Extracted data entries
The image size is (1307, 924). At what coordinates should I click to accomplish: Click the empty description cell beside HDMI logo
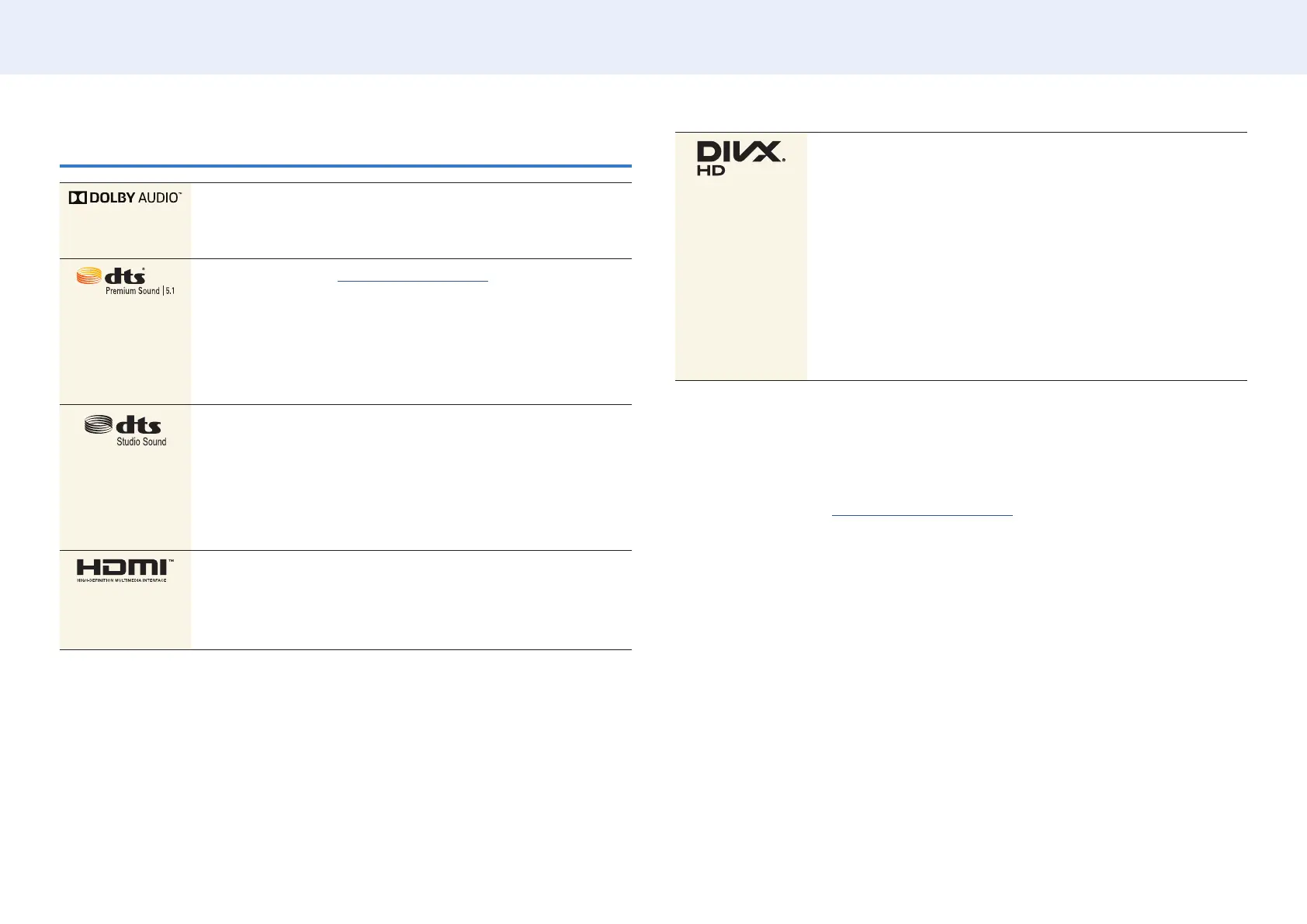(x=411, y=600)
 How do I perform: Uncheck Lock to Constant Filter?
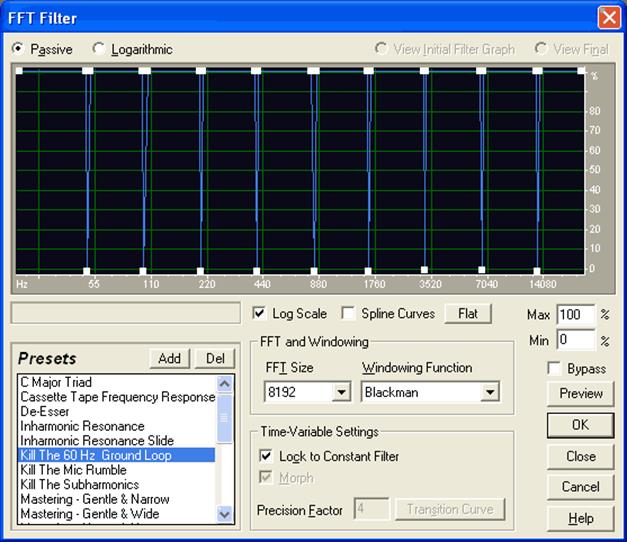pyautogui.click(x=266, y=456)
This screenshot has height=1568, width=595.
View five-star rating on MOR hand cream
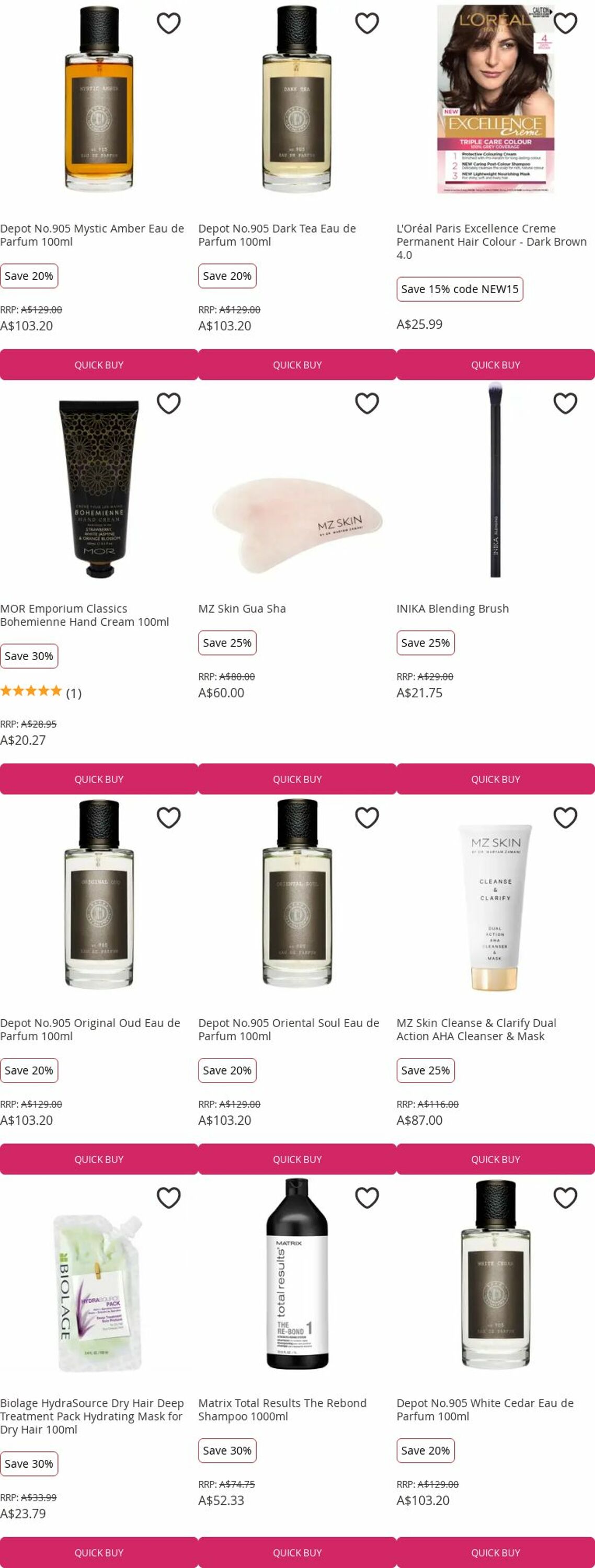point(31,691)
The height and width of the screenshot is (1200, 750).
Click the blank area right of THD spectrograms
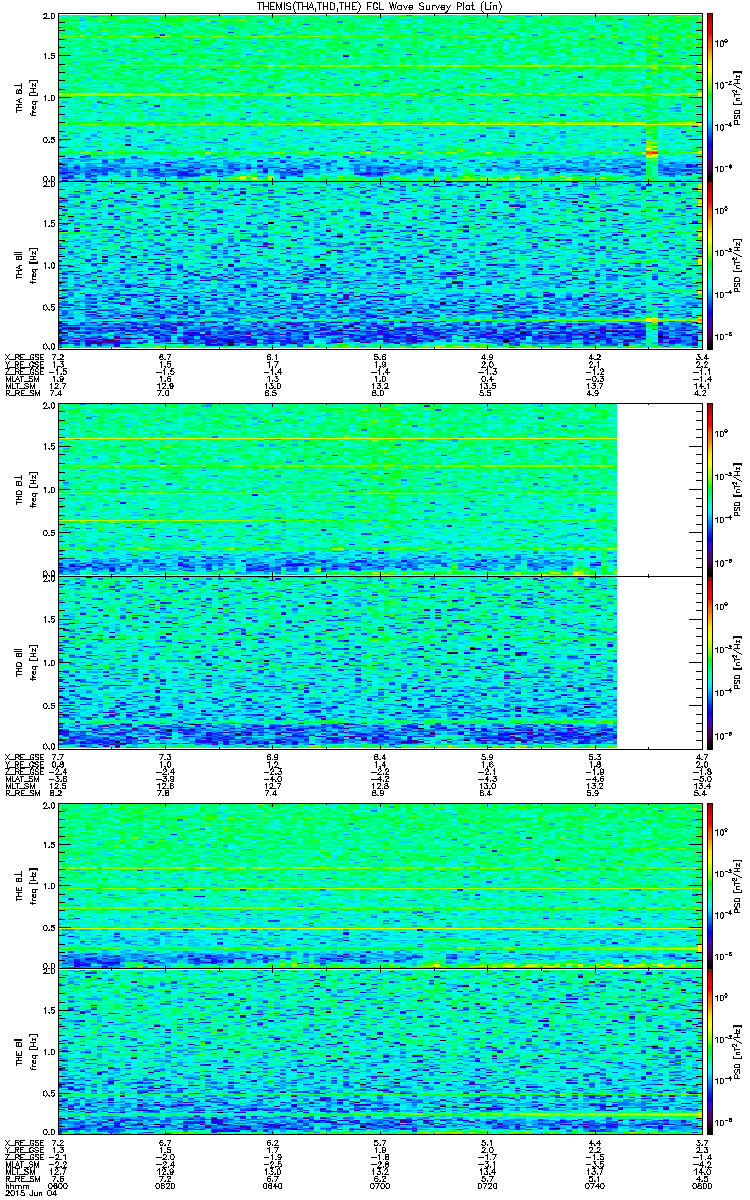pyautogui.click(x=658, y=576)
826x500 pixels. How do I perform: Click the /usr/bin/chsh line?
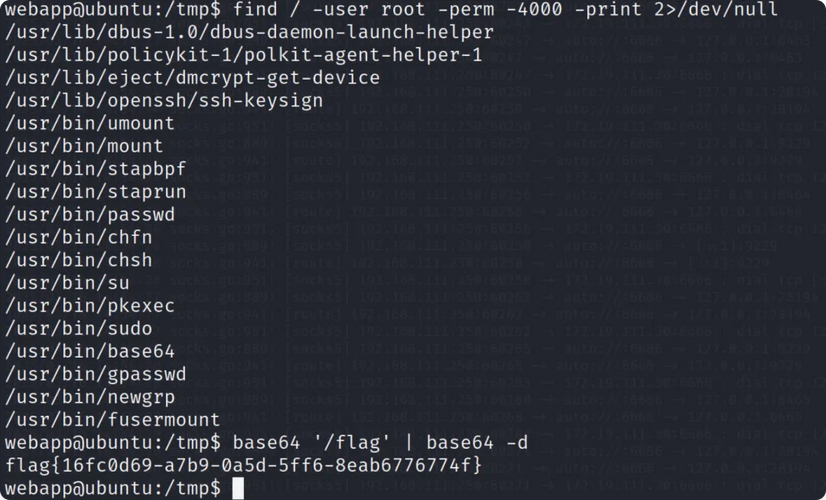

TASK TO CARRY OUT
Could you return exactly the lines starting with the one that contains "This screenshot has height=1568, width=595." and ending with the last line of the data above? Leave the pictures out.

SOLUTION FOR THIS TASK
This screenshot has height=1568, width=595.
View five-star rating on MOR hand cream
point(31,691)
The height and width of the screenshot is (1200, 750).
Click the blank area right of THD spectrograms
pyautogui.click(x=658, y=576)
826x500 pixels. How do I perform: Click the /usr/bin/chsh line?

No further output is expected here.